== EXERCISE SET ==
[A] List the grounds on which the plaintiff based his claim, as set out in paragraph 3 of the judgment excerpt.
[B] From the judgment excerpt, extract the text starting with "6. The final" and going on through "on the facts.".

== TEXT TO READ ==
===============

2. The appeal was from the dismissal of the proceedings by the High Court at the conclusion of the plaintiff’s evidence.
3. The plaintiff’s claim was made under a number of heads: for damages for injurious falsehood, and for negligence, breach of duty and breach of constitutional rights arising out of what he said was the communication of incorrect data regarding motoring and non-motoring offences which he said was false and inaccurate. The direct consequence of the release of this information by the first, fourth, fifth and sixth defendants (the “State defendants”) was that a motor insurance policy with the third defendant was cancelled on account of an alleged false answer on the proposal form to the question of whether he had ever been convicted of motoring or criminal non motoring offences.
4. The claim was made in part under the then relevant Data Protection Act 1988 as amended by the Data Protection (Amendment) Act 2003.
5. The appeal succeeded in one respect only, and this Court held that s. 7 of the Act of 1988 preserved a judicial remedy for breach of the duty of care by a data controller, and that the trial judge had been incorrect to conclude that a claim in damages could not succeed. However, the appellant failed in regard to the other grounds of appeal before this Court and the conclusion was that the trial judge had been correct in what was described as “his primary determination” that the plaintiff had not established a prima facie case in negligence and/or breach of duty and/or injurious falsehood.
6. The final paragraph in the judgment of this Court concluded that the appeal should be dismissed, albeit Mr Murphy was correct that the remedies given by the Data Protection Acts did not exclude remedies in tort. Nonetheless the Court concluded that the proceedings could not continue, and the finding was one as to the legal effect of the statutory provisions, which did not in the circumstances impact upon the entitlement of the appellant to a remedy on the facts.

===============

== ENTRIES SUPPLIED ==
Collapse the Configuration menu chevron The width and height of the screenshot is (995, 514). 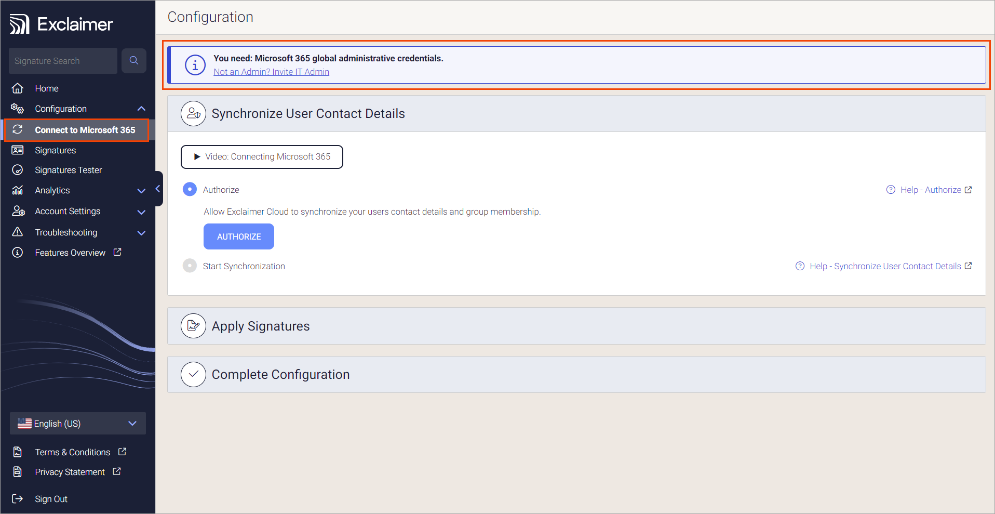click(141, 109)
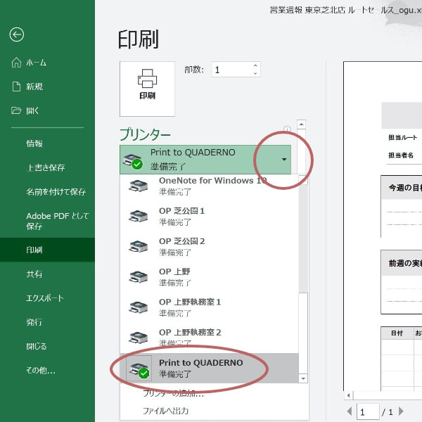422x422 pixels.
Task: Choose Adobe PDF として保存 option
Action: [51, 221]
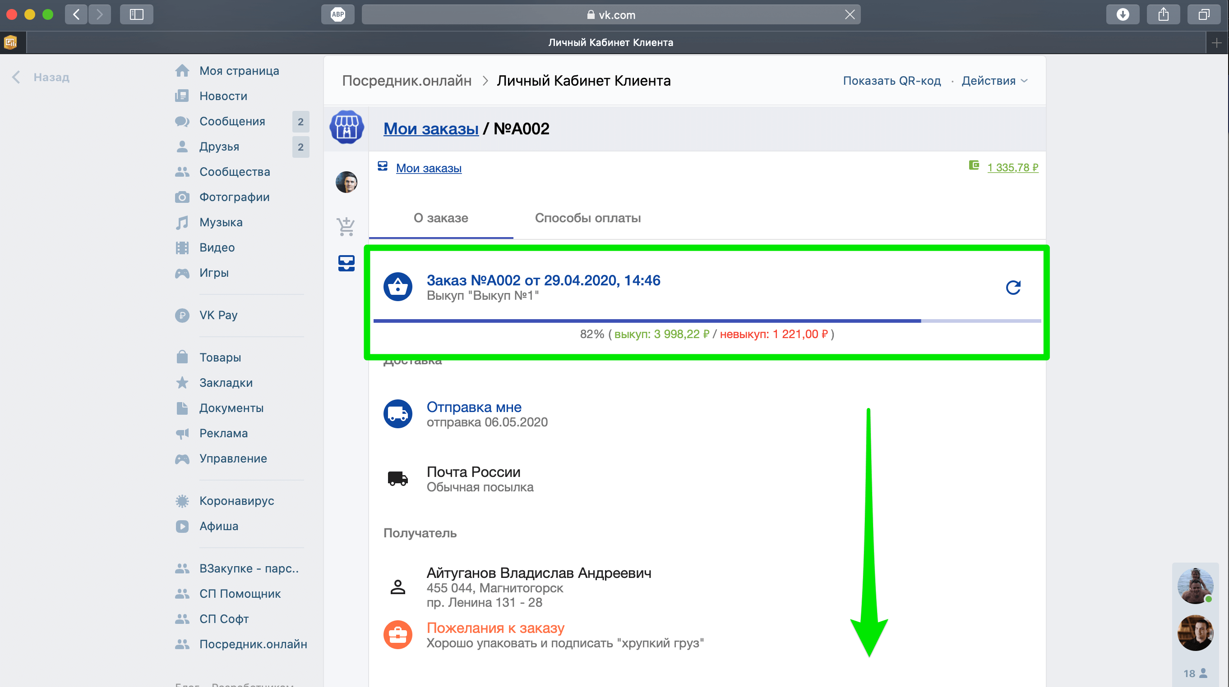This screenshot has width=1229, height=687.
Task: Expand the Действия dropdown
Action: (x=994, y=81)
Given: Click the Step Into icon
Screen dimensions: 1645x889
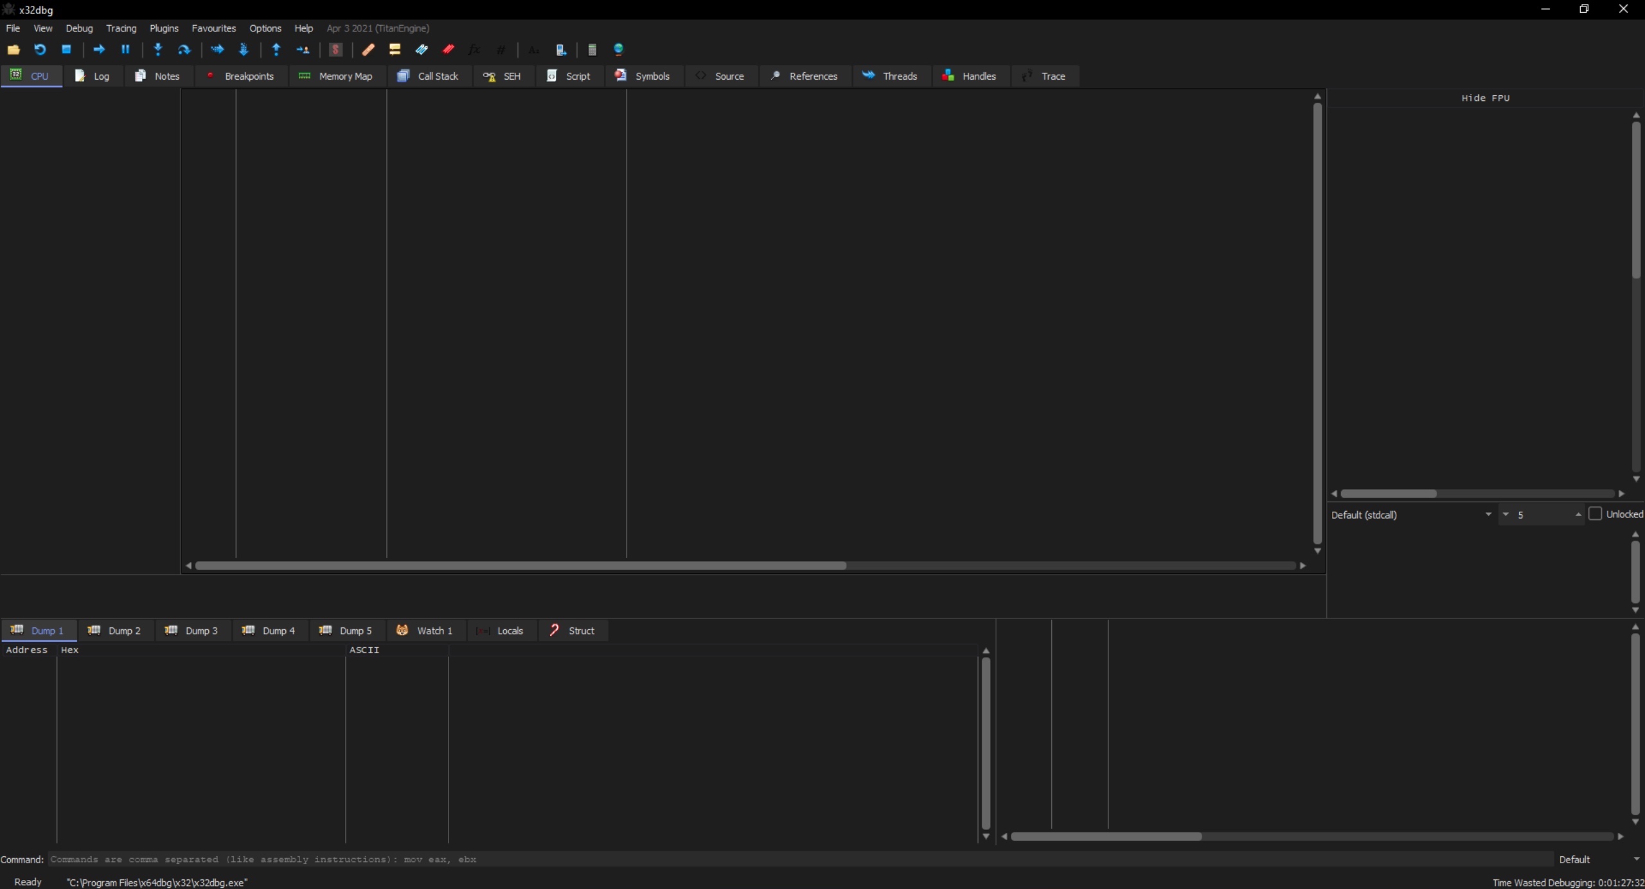Looking at the screenshot, I should [158, 49].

===============

== TASK-BY-TASK OUTPUTS ==
[A]
- Injurious falsehood
- Negligence
- Breach of duty
- Breach of constitutional rights

[B]
6. The final paragraph in the judgment of this Court concluded that the appeal should be dismissed, albeit Mr Murphy was correct that the remedies given by the Data Protection Acts did not exclude remedies in tort. Nonetheless the Court concluded that the proceedings could not continue, and the finding was one as to the legal effect of the statutory provisions, which did not in the circumstances impact upon the entitlement of the appellant to a remedy on the facts.